### [PAGE TEXT]
################
Compute running time for pipelines in Pycharm (pstat) #55

Lillliant · 2022-11-01T00:15:38Z

Update

Pycharm has a feature to profile function execution time, call counts and call graphs, so I've been using it to profile the different pipeline combinations. GitHub doesn't seem to support the .pstat files, so I uploaded them to MS Teams for the time being. The files can be viewed using Tools>Open CProfile snapshot in Pycharm. When you hover over the functions, you can also see the location of the code.

Current Issue

As for now, I cannot run any of the pipeline except for lda.gensim combinations after the new updates to the code. I initially thought it was because I didn't install bitermplus, so I tried to resolve the "C++ redistributable version must be 14 and above" issue by downloading the C++ build tool along with the redistributable. I don't think it solved the issue, so I'm looking through the code to see what may be the issues.

Planned Next Step

compute the lda.gensim pipeline execution time for the new revisions
Identify potential issues with the pipeline
Compute the execution time, when the rest of the pipelines becomes executable
Implement the profiling as a "native" feature like what Sharjeel did with carbon footprint computation: it seems that Pycharm uses cProfile package, so using it within the code may be a good starting point

hosseinfani · 2022-11-01T00:48:22Z

@Lillliant Thanks for the update

@soroush-ziaeinejad Why the codeline is not stable anymore?

soroush-ziaeinejad · 2022-11-02T00:46:01Z

Hi @hosseinfani and @Lillliant

I checked the latest code on GitHub and it worked for all combinations (except gsdmm due to a bug which is resolved, please pull) on toy.synthetic dataset. On bigger datasets, you might face MemoryError.

One thing that you should consider is parameter adjusting. For instance, setting the number of topics as 50 on toy.synthetic may cause very low weights for user graphs and then all connections will be cut off because weights are under the threshold. Then an error may be raised for trying to create a graph without any connections (it says the summation of weights should be non-negative and non-zero)

If you still have problems with running SEERa, please send me the ParamsTemplate.py and a screenshot of the error.

Thanks :)

hosseinfani · 2022-11-02T01:57:37Z

@Sharjeeliv fyi, see above.

hosseinfani · 2022-11-13T02:18:18Z

@Lillliant
Hi Christine, I expect you to update us weekly or so. Please work with @soroush-ziaeinejad to solve the performance issues. Thanks.
################
### [COLLECTED DATA]
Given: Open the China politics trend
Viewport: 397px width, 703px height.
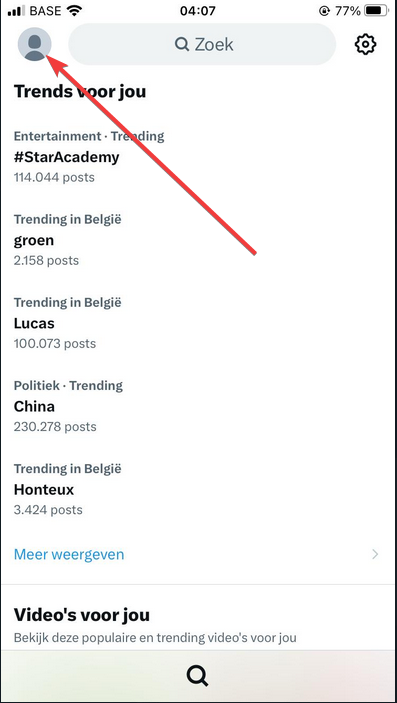Looking at the screenshot, I should [198, 406].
################
### [WHAT TO DO]
1) Translate this sentence from the pipeline profiling thread above into Spanish: "GitHub doesn't seem to support the .pstat files, so I uploaded them to MS Teams for the time being."
2) Reproduce the part of the pipeline profiling thread starting with "Pycharm has a" and going on through "be the issues.".

### [ANSWERS TO THE EXERCISES]
1) Parece que GitHub no admite los archivos .pstat, así que los subí a MS Teams por el momento.

2)
Pycharm has a feature to profile function execution time, call counts and call graphs, so I've been using it to profile the different pipeline combinations. GitHub doesn't seem to support the .pstat files, so I uploaded them to MS Teams for the time being. The files can be viewed using Tools>Open CProfile snapshot in Pycharm. When you hover over the functions, you can also see the location of the code.

Current Issue

As for now, I cannot run any of the pipeline except for lda.gensim combinations after the new updates to the code. I initially thought it was because I didn't install bitermplus, so I tried to resolve the "C++ redistributable version must be 14 and above" issue by downloading the C++ build tool along with the redistributable. I don't think it solved the issue, so I'm looking through the code to see what may be the issues.